- Exercise instructions -
Using the data beneath, show every line that includes the word "grid".

Collected data entries:
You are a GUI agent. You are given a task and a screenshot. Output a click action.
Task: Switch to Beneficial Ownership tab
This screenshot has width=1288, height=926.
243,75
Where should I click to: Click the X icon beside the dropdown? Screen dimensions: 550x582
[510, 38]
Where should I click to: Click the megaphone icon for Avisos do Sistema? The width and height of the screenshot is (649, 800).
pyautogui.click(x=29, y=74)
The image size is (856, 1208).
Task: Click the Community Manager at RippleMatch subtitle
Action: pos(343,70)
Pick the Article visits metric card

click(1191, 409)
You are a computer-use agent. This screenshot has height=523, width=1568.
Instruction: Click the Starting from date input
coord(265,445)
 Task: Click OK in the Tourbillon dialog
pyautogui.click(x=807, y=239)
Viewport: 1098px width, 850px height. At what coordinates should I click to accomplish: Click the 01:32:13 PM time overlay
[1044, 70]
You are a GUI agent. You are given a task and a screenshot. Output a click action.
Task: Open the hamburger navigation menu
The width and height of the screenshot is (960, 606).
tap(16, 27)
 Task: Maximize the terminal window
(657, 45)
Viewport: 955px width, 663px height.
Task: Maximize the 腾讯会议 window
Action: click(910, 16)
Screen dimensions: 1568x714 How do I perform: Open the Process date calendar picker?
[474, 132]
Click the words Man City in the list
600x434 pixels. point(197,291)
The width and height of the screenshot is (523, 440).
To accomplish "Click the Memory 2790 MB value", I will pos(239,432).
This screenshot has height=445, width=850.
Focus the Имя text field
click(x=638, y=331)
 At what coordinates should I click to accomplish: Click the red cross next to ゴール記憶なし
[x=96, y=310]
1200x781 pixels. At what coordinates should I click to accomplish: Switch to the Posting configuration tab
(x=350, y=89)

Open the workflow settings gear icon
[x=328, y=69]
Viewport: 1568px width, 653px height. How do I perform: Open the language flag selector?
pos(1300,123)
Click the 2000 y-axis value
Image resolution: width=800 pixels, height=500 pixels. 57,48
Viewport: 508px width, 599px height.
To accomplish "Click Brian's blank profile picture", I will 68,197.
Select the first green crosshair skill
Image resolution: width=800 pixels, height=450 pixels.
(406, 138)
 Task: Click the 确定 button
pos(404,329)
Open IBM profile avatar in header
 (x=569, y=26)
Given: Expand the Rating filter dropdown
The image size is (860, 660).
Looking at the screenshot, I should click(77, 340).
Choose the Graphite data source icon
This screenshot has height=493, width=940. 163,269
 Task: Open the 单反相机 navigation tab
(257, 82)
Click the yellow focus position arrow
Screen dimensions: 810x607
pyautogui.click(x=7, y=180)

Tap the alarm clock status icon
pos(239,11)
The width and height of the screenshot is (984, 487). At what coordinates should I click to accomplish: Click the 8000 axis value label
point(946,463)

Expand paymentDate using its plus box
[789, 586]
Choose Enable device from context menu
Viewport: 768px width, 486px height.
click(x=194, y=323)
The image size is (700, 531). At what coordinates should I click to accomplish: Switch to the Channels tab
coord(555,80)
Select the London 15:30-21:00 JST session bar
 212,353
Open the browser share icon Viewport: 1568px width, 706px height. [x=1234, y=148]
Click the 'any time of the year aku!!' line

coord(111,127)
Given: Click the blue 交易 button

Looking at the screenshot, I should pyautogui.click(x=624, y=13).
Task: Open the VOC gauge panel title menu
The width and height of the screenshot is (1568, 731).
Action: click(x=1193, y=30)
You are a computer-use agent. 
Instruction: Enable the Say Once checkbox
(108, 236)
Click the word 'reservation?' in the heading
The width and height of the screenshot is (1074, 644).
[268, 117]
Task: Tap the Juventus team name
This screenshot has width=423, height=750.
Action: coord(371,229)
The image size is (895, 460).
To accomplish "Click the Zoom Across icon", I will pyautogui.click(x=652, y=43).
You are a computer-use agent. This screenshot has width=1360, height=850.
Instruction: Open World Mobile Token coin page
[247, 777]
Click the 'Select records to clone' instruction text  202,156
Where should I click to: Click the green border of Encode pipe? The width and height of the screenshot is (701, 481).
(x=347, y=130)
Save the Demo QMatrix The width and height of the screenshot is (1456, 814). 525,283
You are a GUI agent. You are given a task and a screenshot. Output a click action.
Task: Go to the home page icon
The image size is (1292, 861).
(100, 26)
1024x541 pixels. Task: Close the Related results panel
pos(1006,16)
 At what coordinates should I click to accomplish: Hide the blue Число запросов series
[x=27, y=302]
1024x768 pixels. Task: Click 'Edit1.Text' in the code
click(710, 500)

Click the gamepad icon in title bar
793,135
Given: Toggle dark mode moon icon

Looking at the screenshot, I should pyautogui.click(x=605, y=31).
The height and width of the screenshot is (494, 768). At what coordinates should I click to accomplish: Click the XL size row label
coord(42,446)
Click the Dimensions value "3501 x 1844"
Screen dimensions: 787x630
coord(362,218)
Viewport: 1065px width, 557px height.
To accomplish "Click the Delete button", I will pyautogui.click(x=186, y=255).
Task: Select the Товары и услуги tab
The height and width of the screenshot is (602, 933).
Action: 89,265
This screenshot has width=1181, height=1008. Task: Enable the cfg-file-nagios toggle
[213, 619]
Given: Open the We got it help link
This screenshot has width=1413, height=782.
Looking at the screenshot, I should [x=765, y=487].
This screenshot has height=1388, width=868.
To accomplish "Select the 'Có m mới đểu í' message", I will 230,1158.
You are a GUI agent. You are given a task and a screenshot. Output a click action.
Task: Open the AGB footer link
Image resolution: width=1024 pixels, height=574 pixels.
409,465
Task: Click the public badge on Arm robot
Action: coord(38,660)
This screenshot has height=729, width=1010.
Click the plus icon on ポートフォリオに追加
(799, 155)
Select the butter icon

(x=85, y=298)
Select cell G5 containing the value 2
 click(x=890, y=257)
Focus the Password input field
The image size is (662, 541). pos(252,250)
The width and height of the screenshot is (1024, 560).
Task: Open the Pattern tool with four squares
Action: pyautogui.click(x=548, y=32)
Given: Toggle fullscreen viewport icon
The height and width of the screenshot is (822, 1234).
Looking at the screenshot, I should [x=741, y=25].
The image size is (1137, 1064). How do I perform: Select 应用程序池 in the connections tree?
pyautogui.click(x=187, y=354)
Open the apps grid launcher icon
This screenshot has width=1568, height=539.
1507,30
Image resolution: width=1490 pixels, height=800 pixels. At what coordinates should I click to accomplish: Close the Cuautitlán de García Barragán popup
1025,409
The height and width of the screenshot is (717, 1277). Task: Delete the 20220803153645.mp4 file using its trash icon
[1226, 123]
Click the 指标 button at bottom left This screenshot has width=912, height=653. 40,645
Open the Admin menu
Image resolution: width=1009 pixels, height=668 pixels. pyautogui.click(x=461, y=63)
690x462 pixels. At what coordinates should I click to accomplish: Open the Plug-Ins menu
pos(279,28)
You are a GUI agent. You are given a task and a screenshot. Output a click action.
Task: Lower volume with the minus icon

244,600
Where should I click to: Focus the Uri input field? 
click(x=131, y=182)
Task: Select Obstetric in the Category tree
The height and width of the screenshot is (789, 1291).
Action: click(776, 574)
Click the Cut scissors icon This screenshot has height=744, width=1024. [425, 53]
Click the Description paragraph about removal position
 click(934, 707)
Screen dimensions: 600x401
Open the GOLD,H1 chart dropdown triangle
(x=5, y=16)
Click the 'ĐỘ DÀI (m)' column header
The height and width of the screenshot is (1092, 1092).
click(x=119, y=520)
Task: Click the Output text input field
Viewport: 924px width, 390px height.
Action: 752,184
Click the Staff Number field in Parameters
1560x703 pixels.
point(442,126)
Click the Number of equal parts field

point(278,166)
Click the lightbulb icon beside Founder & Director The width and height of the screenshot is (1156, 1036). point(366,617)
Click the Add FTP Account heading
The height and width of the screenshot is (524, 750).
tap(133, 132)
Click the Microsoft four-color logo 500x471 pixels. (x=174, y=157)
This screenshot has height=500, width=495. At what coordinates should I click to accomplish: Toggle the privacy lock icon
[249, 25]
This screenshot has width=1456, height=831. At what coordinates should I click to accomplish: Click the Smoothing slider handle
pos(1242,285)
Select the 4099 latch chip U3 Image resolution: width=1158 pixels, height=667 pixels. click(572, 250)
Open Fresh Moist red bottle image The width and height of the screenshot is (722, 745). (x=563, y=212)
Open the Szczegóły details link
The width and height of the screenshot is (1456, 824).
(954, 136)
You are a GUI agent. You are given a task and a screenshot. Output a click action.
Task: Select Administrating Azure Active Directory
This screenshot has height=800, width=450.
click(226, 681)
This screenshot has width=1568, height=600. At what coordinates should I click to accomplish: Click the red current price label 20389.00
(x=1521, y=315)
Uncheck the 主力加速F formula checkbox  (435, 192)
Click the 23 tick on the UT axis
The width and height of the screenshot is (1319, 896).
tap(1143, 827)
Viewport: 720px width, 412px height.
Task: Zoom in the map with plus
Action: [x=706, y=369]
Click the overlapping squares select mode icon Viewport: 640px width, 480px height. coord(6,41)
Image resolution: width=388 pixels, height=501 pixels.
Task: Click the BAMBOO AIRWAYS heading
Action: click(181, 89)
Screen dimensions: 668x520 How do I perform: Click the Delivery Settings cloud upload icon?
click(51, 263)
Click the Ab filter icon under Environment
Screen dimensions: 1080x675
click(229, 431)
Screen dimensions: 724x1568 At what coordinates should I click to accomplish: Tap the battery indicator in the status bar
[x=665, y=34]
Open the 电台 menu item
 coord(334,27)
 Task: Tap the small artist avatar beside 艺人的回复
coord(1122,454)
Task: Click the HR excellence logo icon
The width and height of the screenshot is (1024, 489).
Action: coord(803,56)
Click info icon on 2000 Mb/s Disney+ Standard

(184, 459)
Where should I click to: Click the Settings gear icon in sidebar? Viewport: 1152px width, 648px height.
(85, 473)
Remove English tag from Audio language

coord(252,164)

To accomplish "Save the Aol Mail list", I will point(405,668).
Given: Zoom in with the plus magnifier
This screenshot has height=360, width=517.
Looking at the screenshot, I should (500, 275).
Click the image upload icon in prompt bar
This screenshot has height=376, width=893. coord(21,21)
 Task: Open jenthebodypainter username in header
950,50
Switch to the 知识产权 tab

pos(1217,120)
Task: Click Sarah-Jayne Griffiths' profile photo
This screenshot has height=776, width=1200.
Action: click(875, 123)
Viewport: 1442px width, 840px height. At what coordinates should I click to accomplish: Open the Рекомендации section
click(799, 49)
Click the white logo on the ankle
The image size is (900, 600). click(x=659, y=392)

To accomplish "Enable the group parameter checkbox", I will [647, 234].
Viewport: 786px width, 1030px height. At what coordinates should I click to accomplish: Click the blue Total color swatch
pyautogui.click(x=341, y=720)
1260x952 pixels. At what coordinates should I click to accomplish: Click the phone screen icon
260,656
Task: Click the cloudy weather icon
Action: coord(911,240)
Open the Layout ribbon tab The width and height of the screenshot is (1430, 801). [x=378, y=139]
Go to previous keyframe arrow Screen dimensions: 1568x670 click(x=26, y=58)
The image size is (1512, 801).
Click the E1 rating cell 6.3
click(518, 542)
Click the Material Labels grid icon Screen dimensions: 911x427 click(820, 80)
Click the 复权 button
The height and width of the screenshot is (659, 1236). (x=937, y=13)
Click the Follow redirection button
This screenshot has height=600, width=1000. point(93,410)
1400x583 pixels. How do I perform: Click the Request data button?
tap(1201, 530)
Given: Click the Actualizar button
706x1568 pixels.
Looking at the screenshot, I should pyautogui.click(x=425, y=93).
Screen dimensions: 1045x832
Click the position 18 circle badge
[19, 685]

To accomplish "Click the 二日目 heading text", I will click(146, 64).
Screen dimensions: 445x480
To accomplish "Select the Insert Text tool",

- Response area -
Open the apps grid launcher icon
Click the Material Labels grid icon Screen dimensions: 911x427 click(820, 80)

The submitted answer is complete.